Erica Settino

 

Erica Settino holds a Bachelor's degree in Psychology, and is currently completing her MFA in Creative Writing at National University.  Presently, she works in animal welfare, rescue, and advocacy, and has been teaching yoga for over ten years.  Her work and practice fuel her writing and creative process with passion and determination.

 

All That Remains (May 20, 2010. Issue 17.)

I glance at the clock again: impatiently noting that a mere five minutes has passed since last I looked. Willing the hands to move with my mind, I pace the length of the waiting room -- one, two, three times. I grimace at the clock; time stands still. I feel alone. Although surrounded by my familial support system, I am separated and alien in a situation in which I have no control. My mother has been in surgery for eight hours. I watch as countless doctors push their way through the forbidden double doors that hold my mother captive. A knot of foreboding settles in the pit of my stomach as each physician passes me by. My senses are elevated, wickedly taunting me with association of each new sound to my mother’s suffering. The buzzing of a janitor’s hand tool is no doubt the drill they will use to cut into her skull. The metallic scraping of a gurney on the aluminum trash can mimics the removal of the stubborn tumor itself, and the cries of the elderly woman in the next room become my own, as I realize I may not see my mother again.

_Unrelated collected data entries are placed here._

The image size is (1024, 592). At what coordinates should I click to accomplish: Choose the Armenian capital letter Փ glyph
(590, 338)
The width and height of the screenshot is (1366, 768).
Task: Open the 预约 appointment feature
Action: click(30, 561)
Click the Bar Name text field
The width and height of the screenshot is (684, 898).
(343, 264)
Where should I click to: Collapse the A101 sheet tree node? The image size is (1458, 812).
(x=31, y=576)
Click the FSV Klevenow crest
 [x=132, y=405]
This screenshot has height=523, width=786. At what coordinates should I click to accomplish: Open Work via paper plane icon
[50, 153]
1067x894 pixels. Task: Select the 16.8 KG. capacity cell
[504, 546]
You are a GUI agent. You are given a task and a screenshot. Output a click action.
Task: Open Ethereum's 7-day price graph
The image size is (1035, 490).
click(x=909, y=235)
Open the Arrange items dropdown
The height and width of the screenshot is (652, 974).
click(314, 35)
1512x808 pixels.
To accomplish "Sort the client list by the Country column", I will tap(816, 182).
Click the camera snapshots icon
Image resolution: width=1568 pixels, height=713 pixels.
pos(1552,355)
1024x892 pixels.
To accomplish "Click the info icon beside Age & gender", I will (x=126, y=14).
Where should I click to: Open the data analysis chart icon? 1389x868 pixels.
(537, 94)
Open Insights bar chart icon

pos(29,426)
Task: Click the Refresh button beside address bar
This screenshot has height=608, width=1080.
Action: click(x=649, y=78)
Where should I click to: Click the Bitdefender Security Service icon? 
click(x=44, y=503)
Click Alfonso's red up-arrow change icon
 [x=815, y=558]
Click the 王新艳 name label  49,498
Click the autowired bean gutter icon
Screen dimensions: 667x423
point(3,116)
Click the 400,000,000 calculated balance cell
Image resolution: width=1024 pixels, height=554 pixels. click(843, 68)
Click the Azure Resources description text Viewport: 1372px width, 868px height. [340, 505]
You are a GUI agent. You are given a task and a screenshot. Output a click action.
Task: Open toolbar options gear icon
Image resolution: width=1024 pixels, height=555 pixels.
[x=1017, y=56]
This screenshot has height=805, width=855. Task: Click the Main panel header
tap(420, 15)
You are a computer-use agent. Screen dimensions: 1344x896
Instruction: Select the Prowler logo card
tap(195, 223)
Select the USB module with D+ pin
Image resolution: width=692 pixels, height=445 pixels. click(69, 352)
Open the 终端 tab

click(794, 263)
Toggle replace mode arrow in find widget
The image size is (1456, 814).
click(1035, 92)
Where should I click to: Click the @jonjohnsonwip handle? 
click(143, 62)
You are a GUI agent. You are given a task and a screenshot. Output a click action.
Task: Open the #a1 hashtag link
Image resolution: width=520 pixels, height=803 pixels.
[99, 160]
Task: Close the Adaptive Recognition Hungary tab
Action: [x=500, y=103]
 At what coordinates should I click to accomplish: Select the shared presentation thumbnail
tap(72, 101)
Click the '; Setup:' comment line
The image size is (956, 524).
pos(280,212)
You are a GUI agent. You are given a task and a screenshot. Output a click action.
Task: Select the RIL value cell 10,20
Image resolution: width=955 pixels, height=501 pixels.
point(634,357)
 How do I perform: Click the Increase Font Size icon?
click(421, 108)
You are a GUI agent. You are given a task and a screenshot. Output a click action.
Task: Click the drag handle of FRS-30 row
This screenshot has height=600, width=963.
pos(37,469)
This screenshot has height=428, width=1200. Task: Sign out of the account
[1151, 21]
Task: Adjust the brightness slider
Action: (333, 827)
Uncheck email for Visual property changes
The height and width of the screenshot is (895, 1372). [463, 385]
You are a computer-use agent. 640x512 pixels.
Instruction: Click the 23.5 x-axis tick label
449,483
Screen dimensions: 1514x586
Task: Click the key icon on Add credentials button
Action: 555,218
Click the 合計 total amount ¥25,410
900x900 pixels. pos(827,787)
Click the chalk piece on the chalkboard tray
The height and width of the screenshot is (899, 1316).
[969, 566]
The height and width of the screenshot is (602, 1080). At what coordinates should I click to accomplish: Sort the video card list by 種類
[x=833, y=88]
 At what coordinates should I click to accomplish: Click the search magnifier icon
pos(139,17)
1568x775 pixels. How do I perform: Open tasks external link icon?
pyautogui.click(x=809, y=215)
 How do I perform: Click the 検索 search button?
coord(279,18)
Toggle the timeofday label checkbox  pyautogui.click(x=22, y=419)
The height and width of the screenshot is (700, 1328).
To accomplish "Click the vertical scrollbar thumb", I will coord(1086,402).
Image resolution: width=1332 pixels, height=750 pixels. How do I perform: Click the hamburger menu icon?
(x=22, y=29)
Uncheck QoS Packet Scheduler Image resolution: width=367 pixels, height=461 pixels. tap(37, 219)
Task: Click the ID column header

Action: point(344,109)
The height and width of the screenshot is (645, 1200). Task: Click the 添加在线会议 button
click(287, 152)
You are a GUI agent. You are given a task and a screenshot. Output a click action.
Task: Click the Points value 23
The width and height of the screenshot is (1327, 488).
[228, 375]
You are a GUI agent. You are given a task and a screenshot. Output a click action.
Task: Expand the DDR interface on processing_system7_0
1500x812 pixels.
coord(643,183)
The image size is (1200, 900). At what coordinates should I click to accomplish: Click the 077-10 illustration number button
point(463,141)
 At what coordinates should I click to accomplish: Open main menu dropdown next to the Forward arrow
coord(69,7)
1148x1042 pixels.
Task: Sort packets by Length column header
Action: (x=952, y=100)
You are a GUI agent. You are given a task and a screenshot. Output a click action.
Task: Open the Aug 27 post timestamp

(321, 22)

Struggling to find my breath, I concentrate instead on my brother, Shaun, asleep on the floor of the waiting room. Fear and anxiety ignite angst in our otherwise cordial relationship, and we argue incessantly throughout the day. I wonder how he can sleep at a time like this; and on the floor no less. He actually looks peaceful. I envy his detachment: this is a silent admission, made with guilt and shame. Urging my mind to wander, I join my brother in an attempt at rest. Drifting between moments of wake and sleep, I am aware of the whooshing of the double doors. Startled, I look up; my pleading eyes met by the smiling face of my mother’s surgeon, approaching me with purpose.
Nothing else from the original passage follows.